日本での天皇代替わりの一連の儀式を思い出さないわけにはいかない。2016年8月8日の明仁天皇の生前退位表明以来、政府、皇族周辺が急にあわただしく動き出し、17年6月16日には“静かな環境の中で”議論したという「天皇退位特例法」が公布された。19年4月1日には新元号「令和」が発表された後の、出典が「万葉集」ということで、歌人まで巻き込むほどだった。19年5月1日に徳仁皇太子の新天皇即位前後の一連の儀式を経て、19年11月14・15日には「大嘗祭」が行われた。5月1日は「剣璽等承継の儀」は何やらあやしい「三種の神器」の受け渡しに始まり、即位後朝見の儀、10月に入って、即位礼正殿、三日にわたっての饗宴、11月22日祝賀御列の儀と続き、あの異様な雰囲気の中で進められる大嘗祭に至るのである。

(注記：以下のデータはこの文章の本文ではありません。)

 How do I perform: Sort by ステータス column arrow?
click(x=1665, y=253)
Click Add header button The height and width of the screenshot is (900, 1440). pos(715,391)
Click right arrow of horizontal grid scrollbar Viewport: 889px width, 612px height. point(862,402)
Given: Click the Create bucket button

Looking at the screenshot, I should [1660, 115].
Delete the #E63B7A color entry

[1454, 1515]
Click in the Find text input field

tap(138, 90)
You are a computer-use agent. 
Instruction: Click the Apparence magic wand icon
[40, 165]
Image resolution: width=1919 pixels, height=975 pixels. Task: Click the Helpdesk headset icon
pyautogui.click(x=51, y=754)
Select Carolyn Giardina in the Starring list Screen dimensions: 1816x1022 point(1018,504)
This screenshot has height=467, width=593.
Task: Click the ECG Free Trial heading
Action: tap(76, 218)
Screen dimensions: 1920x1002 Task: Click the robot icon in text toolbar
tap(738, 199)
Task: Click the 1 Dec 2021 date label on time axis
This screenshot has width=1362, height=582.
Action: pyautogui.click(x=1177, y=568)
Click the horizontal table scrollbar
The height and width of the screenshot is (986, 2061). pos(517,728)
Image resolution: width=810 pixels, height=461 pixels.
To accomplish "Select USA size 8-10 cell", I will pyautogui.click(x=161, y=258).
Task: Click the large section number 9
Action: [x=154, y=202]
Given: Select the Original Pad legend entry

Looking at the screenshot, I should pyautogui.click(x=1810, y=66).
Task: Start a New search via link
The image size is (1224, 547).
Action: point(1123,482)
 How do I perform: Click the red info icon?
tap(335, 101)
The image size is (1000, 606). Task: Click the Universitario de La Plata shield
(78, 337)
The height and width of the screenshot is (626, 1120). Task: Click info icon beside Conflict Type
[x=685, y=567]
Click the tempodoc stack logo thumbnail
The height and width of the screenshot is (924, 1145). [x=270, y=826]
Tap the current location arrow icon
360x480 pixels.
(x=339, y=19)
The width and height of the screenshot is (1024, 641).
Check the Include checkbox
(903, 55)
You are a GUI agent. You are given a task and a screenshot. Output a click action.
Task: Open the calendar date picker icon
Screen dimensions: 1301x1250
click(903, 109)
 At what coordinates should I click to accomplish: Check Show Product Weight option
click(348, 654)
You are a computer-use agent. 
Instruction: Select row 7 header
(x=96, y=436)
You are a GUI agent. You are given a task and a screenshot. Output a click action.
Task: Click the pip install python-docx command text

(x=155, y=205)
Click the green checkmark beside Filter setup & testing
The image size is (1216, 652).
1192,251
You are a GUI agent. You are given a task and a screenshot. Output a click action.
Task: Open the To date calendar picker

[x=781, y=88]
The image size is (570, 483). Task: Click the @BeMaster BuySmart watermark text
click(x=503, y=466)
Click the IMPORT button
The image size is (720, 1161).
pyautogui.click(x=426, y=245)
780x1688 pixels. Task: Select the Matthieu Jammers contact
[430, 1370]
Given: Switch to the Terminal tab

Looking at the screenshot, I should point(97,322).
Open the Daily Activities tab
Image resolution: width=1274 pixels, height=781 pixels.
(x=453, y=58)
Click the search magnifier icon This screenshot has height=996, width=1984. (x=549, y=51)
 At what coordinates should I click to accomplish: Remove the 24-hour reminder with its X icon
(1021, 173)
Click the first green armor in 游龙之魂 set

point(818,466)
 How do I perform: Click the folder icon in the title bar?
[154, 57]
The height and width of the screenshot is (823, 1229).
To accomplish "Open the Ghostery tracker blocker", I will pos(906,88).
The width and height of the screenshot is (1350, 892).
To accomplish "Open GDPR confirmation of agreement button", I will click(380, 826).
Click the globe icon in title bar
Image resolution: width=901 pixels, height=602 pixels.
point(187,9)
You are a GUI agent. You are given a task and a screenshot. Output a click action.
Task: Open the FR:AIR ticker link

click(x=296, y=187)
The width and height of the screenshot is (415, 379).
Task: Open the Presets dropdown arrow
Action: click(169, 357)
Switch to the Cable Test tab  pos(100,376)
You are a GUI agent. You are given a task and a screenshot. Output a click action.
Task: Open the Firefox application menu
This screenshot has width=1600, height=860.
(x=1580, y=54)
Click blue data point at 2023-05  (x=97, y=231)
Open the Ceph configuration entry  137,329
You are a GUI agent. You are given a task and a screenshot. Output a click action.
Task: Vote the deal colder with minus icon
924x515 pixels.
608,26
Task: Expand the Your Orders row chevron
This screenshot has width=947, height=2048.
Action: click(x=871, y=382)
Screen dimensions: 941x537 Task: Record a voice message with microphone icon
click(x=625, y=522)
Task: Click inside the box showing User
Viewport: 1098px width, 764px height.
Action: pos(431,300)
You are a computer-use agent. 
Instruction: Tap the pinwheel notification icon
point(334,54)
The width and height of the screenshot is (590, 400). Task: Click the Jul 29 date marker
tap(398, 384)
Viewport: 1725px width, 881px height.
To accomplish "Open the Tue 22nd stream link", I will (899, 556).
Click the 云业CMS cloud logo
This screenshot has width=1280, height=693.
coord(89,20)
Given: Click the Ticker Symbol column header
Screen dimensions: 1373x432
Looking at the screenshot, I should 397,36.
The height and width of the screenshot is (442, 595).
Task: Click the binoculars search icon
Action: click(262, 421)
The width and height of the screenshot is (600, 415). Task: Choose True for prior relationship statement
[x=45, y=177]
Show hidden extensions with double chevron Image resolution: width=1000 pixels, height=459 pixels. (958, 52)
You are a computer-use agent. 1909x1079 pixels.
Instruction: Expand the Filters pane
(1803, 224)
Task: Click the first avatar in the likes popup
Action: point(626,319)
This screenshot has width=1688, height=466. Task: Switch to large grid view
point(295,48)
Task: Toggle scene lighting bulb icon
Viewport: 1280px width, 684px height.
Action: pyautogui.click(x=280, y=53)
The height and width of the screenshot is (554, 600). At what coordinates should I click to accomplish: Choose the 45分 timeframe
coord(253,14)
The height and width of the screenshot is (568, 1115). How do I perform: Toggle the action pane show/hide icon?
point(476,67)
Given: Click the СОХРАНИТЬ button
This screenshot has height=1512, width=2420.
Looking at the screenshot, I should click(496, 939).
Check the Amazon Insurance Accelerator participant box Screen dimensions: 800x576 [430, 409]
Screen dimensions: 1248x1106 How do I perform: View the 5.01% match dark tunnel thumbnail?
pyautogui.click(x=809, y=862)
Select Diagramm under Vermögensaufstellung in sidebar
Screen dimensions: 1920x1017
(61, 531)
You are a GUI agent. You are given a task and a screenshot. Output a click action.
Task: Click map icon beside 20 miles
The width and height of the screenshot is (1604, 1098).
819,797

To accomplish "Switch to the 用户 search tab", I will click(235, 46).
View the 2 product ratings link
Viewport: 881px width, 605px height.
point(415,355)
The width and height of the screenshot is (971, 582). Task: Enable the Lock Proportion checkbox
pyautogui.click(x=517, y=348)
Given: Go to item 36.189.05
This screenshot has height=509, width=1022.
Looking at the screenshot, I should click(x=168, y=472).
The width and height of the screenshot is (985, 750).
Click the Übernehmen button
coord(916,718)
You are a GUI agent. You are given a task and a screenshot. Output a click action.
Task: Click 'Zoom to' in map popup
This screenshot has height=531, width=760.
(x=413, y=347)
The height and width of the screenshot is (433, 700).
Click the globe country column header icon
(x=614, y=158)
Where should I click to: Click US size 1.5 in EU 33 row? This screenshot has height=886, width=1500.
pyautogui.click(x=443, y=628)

しかし、これらの儀式に先立つ2018年10月1日、詩人や研究者、宗教家ら13人が、これら一連の儀式が、憲法の「政教分離」「主権在民」の原則に照らして多くの問題をはらみ、これらに対する国費、税金が支出されるのは明らかに違憲と考えられるので税金の支出の差し止め請求と違憲を求める訴訟を呼びかけた。呼びかけ人の一人、関千枝子さんから、原告になってくださいとの丁寧なお手紙をいただいた。関さんとは、その数年前、市川房枝記念会での講演会を聞きに伺ったとき以来、私の方から年賀状などを差し上げる間柄であった。私たち夫婦は、訴訟委任状に納税を証明する書類、源泉徴収票のコピーを裏に貼って、提出した。2018年12月10日、原告241人と13人の代理人弁護士は、東京地裁に「即位の礼・大嘗祭等違憲差止請求」訴訟を提訴した。その後原告は最終的に318人となった。提訴当時はさまざまなメディアで報じられたので、覚えていらっしゃる方も多いだろう。その後、差止請求が分離され、最高裁でも棄却され、終結してしまったが、現在は、即位・大嘗祭違憲訴訟の「国家賠償請求」分の口頭弁論が続いており、さまざまな曲折はありながら、2023年5月31日に第15回口頭弁論、6月21日に第16回口頭弁がなされる。弁護団は大部の準備書面を提出しているにもかかわらず、被告側の国の代理人弁護士は何もしない、何も言わない、という不誠実な対応が続いているという。東京地裁の裁判官は、原告の証人尋問は認めても、研究者らの証人尋問は「陳述書」で足りるとして、直接口頭での証言は必要ないという姿勢をとっているのが現況である。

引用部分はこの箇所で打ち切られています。